The future of a child is uncertain. Where the deceased was a child, he was earning nothing but had a prospect to earn. The question of assessment of compensation, therefore, becomes stiffer. The figure of compensation in such cases involves a good deal of guesswork. In cases, where parents are claimants, relevant factor would be age of parents. 14. In cases of young children of tender age, in view of uncertainties abound, neither their income at the time of death nor the prospects of the future increase in their income nor chances of advancement of their career are capable of proper determination on estimated basis.

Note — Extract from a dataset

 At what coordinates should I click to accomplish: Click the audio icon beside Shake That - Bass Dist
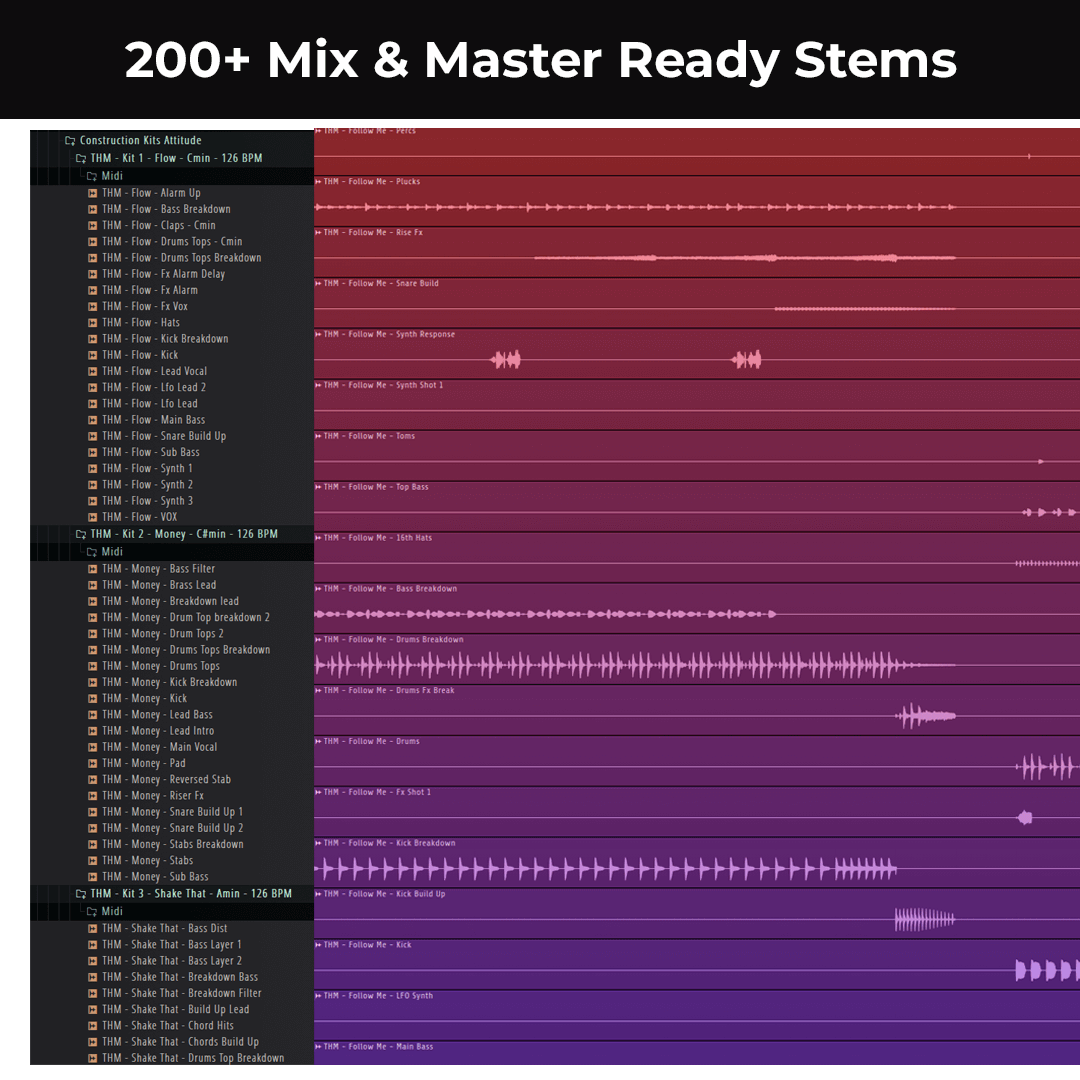pos(92,928)
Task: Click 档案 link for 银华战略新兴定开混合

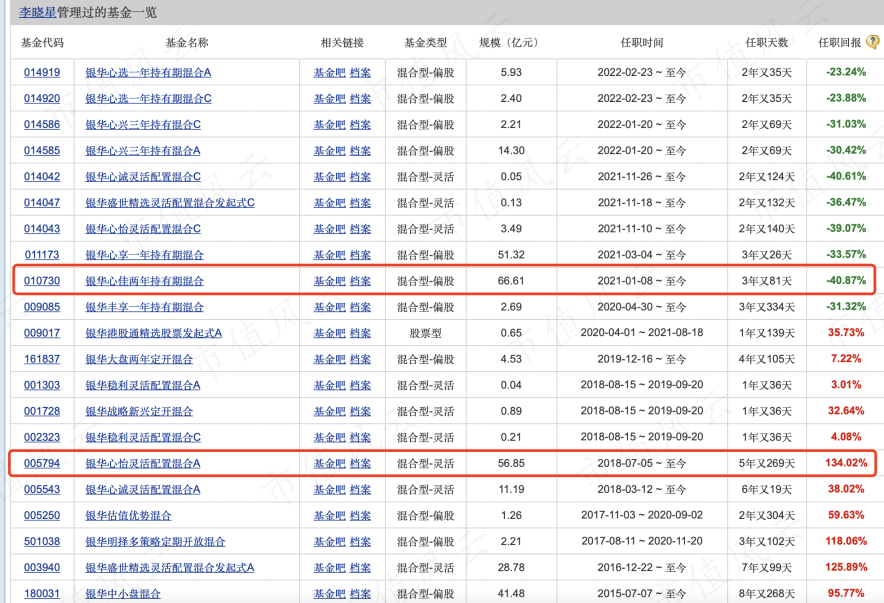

The reason is that at such an early age, the uncertainties in regard to their academic pursuits, achievements in career and thereafter advancement in life are so many that nothing can be assumed with reasonable certainty. Therefore, neither the income of the deceased child is capable of assessment on estimated basis nor the financial loss suffered by the parents is capable of mathematical computation. 15. In the light of above discussions, we find no reason to interfere with the impugned order of the Tribunal and the F.A.F.O. is devoid of merits. 16. In the result, the F.A.F.O. is hereby dismissed.